Six and a half years ago, a fractured love story began when a man fell for a woman whose heart bore the weight of a recent divorce and two young daughters. Their past pain was raw and visible, a silent tension that shadowed their hopes for a bigger family. Despite warnings and doubts whispered by those closest to him, he chose to believe that love could bridge the gap between old wounds and new beginnings.
But beneath the surface, resentment festered like an unseen storm. The daughters, caught in the crossfire of a mother’s unmet desires and a father’s hopeful optimism, struggled to find their place in a family that seemed destined to fracture rather than unite. What began as a dream of six or more children teetered on the edge of becoming a painful lesson in the complexities of blended hearts.

AITA for telling my brother to stop crying to me because he ignored the red flags and my warnings and start figuring out what’s best for his kids?

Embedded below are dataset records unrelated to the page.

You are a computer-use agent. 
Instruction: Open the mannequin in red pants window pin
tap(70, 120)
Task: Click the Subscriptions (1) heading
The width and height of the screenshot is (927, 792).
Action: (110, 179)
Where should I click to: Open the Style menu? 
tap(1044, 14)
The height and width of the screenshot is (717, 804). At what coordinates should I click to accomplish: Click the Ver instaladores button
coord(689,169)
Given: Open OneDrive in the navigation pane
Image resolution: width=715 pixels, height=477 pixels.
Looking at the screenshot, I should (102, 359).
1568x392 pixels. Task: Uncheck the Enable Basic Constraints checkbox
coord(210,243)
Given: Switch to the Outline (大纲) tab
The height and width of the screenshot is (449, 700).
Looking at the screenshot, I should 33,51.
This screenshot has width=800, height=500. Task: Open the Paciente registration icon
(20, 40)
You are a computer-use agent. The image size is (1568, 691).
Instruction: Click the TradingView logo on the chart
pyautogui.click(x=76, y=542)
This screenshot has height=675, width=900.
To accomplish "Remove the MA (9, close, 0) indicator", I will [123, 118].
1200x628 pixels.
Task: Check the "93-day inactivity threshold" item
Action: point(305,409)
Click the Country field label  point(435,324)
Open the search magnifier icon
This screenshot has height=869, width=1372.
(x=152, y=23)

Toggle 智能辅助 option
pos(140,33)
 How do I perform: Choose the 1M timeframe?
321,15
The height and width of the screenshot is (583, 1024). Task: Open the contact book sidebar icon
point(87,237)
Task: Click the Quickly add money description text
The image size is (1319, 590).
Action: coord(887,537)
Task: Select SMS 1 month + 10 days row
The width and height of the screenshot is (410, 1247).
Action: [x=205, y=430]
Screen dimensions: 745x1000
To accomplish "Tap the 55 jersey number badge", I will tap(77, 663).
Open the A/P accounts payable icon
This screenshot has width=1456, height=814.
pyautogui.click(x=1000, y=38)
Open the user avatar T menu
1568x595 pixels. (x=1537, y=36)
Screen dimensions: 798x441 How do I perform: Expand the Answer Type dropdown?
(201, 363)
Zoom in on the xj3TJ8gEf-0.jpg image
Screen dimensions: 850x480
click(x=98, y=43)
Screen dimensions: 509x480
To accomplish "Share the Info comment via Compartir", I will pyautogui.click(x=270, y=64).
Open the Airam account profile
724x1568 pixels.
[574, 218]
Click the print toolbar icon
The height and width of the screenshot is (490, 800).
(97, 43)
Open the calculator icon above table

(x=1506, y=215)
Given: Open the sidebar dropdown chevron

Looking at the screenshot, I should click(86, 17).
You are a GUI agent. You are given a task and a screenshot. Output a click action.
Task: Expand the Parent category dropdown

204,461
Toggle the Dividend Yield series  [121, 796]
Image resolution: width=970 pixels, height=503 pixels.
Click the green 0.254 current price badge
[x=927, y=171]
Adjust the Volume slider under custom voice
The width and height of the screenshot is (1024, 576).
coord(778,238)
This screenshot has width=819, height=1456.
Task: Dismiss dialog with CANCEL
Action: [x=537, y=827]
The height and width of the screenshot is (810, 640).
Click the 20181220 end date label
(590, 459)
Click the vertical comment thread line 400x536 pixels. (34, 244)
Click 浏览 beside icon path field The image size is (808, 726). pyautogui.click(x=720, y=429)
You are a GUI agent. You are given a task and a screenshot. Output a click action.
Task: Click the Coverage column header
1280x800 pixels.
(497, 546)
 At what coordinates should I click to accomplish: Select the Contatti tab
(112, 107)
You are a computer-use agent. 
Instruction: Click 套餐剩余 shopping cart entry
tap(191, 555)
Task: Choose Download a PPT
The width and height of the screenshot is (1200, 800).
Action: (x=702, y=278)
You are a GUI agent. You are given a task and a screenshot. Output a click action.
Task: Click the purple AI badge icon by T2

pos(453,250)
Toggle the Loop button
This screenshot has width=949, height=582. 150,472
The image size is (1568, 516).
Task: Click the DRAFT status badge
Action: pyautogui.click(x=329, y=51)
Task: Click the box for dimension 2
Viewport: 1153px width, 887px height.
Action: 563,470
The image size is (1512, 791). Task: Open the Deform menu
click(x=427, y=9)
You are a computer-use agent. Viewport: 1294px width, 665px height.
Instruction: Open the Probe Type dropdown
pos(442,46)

As renowned family therapist Dr. Harriet Lerner explains, “When we don’t set limits, we get what we don’t want.” This situation highlights a failure to establish emotional boundaries and manage expectations early on, which has now metastasized into significant internal family conflict.
The brother was explicitly warned about the high probability of resentment from the stepdaughters, stemming from their mother’s choice to leave their previous marriage partly to pursue more children. The daughters view the existence of their half-siblings not just as a change, but as the physical manifestation of their mother prioritizing a new future over their original family unit. Their actions—ignoring or verbally attacking the younger children—are extreme boundary violations rooted in unprocessed grief and anger directed toward their mother and, by extension, the brother.
The OP’s response, while rooted in the frustration of having been proven correct, was counterproductive by dismissing the brother’s distress. Professionally, the brother’s current fixation on his own depression is a form of emotional avoidance, failing to pivot from regret to protective action. The constructive recommendation is for the brother to seek professional family therapy immediately. The priority must shift from understanding *why* the girls are acting this way (which is relatively clear) to implementing firm, consistent behavioral consequences for the verbal abuse directed at the younger children, while simultaneously focusing resources on validating and supporting the emotional needs of the three youngest children.
THIS STORY SHOOK THE INTERNET – AND REDDITORS DIDN’T HOLD BACK.
















The original poster (OP) expressed significant distress regarding the fractured family dynamic, particularly the rejection of the younger half-siblings by the two older daughters. The central conflict lies between the brother’s initial decision to proceed with a relationship despite clear warnings about the daughters’ potential resentment and the current reality where his youngest children are experiencing emotional pain due to this unresolved tension.
Given the current environment of hostility and rejection towards the younger children, is the brother’s current focus on his own emotional suffering appropriate, or should his entire effort now be directed solely toward mitigating the damage and establishing emotional safety for the three young children he helped bring into this situation?